“Matha nowate shikhini kokhono shashok tomar kachhe/ Jadavpurer dewale dewale bidroho lekha achhe”—We have not been taught to bend to the will of authority/ Rebellion is written on every wall of Jadavpur. On 20 September, the campus of Kolkata’s Jadavpur University reverberated to the sound of thousands of students rallying around this defining slogan of students’ protests at the university. Cries of “Inquilab Zindabad”—Long live the revolution—and “Hok Kolorob”—Let there be noise—rose above the clamour in the heart of south Kolkata, as JU students came together to protest against violence, vandalism and arson perpetrated by the Akhil Bharatiya Vidyarthi Parishad, the student wing of the Rashtriya Swayamsevak Sangh, inside and outside the campus the previous day. The rally was dotted with banners sporting slogans such as, “Protest rally against fascist conspiracies and terror,” and the journalist Ravish Kumar’s acceptance speech at the Ramon Magsaysay Award ceremony. I saw students from the youth wings of various political parties and met a sizeable number who said they did not belong to any political outfit.
Three days later, the university was the site of another standoff as ABVP activists tried to storm the campus for the second time in five days. In the afternoon, the Kolkata Police erected a series of barricades leading to JU’s gate number four while the faculty formed a human chain in front of the gate as a peaceful act of resistance against the ABVP’s efforts to attack the varsity gates. “The value of the barricade is more symbolic, moral than a physical one. Our presence asserted to the students that we are there to defend the students, the university,” Samantak Das, a professor from the department of comparative literature and among those in the frontline of the human chain, told me. “We were there to protect the idea of Jadavpur University; a space where there is no place for violence,” he added.
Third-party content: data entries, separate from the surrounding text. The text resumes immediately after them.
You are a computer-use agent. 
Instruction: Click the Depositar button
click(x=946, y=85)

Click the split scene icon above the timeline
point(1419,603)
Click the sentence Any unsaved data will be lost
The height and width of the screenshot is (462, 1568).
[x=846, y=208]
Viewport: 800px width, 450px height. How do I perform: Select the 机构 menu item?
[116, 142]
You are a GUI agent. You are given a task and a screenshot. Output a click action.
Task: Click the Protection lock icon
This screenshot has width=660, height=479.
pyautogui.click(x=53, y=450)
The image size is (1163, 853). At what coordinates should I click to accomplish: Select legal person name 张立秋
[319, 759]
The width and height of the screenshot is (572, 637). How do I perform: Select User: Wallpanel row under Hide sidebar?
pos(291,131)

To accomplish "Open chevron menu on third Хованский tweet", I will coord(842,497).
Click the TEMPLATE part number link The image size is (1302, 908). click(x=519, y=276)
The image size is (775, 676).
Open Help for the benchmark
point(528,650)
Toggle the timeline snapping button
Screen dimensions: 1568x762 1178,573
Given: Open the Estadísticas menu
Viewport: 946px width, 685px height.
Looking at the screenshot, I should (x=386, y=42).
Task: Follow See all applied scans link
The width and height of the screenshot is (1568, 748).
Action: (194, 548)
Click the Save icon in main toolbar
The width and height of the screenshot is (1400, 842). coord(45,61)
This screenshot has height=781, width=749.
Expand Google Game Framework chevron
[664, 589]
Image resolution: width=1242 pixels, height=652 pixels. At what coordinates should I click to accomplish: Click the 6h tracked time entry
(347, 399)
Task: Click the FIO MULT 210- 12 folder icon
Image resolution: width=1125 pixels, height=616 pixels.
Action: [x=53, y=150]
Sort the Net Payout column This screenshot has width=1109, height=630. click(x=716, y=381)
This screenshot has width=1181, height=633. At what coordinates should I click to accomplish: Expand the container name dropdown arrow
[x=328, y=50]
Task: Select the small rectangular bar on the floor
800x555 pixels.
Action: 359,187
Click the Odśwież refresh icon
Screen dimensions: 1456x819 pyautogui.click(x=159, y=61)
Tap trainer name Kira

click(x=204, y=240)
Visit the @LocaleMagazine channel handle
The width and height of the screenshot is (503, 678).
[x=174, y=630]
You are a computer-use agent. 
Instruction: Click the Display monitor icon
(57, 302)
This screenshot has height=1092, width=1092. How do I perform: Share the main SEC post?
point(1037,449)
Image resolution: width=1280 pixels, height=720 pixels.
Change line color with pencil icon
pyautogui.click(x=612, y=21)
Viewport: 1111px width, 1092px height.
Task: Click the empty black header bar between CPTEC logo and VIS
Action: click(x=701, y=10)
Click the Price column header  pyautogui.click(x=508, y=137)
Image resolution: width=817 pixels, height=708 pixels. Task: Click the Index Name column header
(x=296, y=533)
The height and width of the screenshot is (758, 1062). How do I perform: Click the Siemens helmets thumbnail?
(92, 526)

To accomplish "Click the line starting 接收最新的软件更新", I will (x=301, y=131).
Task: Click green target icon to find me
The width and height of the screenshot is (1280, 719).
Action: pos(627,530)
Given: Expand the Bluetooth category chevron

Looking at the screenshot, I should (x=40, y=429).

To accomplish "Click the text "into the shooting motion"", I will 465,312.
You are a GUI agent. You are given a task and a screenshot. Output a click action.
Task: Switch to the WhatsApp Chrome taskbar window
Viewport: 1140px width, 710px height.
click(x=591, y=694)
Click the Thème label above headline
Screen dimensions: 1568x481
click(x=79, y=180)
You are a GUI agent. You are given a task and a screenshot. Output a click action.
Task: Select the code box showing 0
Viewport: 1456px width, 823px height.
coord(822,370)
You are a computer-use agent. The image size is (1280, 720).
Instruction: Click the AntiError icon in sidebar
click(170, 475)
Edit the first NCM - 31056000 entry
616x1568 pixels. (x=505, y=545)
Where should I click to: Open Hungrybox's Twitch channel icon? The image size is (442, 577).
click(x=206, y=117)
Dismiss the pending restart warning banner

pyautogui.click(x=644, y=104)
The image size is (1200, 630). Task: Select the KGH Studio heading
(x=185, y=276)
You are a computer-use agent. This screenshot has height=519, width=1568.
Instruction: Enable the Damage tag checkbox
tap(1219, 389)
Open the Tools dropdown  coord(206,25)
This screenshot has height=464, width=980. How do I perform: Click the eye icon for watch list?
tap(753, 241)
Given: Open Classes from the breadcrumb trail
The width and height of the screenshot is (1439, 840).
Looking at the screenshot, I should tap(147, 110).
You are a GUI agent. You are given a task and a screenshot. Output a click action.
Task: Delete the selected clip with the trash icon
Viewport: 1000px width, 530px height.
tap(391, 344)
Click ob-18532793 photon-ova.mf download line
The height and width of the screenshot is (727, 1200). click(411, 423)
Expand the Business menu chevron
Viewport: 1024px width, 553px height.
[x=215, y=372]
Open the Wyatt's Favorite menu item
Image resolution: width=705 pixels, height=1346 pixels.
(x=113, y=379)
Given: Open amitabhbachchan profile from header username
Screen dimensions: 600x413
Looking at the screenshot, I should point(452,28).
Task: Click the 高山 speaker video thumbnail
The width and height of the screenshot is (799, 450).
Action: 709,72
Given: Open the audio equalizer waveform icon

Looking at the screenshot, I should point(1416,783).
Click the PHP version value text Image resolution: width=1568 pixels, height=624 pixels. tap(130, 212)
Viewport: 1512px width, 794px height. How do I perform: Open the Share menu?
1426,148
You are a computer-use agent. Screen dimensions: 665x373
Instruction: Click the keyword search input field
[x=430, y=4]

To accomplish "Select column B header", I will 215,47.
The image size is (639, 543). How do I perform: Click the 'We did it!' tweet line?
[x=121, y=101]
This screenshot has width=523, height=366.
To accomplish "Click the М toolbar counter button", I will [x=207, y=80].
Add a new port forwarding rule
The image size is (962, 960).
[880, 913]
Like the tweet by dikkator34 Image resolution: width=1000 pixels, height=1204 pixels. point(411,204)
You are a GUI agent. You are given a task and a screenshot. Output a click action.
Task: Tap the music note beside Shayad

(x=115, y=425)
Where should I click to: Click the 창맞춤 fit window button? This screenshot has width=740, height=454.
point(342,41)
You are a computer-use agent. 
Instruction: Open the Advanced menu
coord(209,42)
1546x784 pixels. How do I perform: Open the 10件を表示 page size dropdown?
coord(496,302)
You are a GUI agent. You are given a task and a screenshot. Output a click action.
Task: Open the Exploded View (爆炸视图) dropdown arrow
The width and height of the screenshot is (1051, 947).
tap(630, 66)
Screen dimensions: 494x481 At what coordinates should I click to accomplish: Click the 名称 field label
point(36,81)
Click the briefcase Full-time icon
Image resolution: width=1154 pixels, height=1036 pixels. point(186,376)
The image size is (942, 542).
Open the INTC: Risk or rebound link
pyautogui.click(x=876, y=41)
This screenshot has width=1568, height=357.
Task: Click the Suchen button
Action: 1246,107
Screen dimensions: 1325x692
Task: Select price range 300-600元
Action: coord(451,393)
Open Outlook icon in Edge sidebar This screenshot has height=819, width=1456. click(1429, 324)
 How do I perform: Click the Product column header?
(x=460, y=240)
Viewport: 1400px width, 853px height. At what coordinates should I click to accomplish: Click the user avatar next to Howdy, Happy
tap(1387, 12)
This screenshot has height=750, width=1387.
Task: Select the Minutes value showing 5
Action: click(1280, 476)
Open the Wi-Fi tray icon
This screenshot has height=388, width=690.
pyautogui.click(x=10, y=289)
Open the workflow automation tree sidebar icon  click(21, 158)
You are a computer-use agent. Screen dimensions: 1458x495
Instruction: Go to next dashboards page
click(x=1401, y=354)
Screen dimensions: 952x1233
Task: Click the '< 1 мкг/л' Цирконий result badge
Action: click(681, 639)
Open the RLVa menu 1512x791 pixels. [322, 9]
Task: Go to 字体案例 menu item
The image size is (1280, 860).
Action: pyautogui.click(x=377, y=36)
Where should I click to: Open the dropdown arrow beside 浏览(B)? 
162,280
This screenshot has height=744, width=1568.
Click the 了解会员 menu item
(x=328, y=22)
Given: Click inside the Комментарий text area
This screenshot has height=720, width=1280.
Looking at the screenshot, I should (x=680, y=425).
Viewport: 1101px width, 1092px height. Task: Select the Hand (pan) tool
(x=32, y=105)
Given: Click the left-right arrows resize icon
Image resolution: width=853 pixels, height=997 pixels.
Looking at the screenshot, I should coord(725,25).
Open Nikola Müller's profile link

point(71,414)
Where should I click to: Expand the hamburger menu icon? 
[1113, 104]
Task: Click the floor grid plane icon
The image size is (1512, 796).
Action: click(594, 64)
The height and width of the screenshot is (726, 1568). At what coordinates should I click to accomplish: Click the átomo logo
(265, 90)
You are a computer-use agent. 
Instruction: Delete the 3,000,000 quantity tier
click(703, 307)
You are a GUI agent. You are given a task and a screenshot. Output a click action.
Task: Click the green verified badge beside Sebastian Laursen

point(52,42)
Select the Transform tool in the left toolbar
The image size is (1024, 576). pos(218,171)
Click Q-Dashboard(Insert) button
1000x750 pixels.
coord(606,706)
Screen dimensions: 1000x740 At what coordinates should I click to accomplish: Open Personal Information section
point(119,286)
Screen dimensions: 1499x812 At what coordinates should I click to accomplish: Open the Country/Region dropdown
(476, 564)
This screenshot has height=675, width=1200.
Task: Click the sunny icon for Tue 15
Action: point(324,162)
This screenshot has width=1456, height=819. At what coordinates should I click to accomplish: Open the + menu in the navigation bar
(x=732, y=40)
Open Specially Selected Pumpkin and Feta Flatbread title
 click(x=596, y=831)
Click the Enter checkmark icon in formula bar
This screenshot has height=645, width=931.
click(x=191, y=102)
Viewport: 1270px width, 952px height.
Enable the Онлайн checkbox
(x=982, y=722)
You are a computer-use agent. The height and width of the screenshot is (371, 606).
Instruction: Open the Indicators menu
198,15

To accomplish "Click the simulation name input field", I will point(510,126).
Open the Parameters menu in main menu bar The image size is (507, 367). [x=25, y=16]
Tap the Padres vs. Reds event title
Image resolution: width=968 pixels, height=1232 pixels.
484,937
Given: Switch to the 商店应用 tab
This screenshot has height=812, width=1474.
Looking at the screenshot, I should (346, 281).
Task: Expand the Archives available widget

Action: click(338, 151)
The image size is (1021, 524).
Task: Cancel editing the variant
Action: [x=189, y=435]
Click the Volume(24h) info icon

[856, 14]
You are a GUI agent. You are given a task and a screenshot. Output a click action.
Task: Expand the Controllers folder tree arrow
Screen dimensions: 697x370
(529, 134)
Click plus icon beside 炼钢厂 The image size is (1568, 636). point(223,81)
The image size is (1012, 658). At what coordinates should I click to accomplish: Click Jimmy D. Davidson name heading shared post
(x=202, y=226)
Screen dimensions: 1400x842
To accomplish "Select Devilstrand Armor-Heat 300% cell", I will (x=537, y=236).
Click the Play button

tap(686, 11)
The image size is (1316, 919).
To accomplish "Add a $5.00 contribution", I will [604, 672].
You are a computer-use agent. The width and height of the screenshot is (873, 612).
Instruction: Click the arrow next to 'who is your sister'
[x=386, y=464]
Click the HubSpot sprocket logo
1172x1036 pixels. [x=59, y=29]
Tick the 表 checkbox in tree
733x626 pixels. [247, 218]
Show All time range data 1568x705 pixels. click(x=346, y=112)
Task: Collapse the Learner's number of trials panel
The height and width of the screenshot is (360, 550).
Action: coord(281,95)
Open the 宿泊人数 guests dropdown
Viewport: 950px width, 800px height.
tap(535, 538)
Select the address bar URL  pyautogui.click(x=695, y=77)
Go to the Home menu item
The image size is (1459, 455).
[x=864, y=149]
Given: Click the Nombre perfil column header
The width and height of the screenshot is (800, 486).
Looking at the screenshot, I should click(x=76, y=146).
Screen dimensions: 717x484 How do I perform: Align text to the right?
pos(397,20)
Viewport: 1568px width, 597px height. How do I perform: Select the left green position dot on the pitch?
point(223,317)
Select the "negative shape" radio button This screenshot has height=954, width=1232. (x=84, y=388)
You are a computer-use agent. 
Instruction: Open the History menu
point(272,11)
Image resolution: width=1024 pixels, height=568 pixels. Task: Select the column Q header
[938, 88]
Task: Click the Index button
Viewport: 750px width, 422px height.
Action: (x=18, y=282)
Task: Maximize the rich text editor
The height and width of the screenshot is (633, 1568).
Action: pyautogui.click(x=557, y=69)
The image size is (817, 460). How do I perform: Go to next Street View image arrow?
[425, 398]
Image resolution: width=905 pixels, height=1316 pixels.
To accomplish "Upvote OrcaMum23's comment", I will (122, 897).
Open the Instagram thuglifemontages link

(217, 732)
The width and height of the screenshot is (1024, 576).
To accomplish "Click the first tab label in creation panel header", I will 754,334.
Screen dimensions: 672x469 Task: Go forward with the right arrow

Samantak was referring to the clashes that erupted on the JU campus on 19 September which subsequently triggered the protests on 20 and 23 September. That day, Babul Supriyo, the Bharatiya Janata Party’s union minister of state for environment, forest and climate change, and Agnimitra Paul, the fashion designer-turned-BJP leader, were scheduled to address a programme for freshers at JU, organised by the university’s ABVP chapter. The ABVP, which does not have significant representation in JU, has been trying to make inroads in the varsity for some years now, without much success.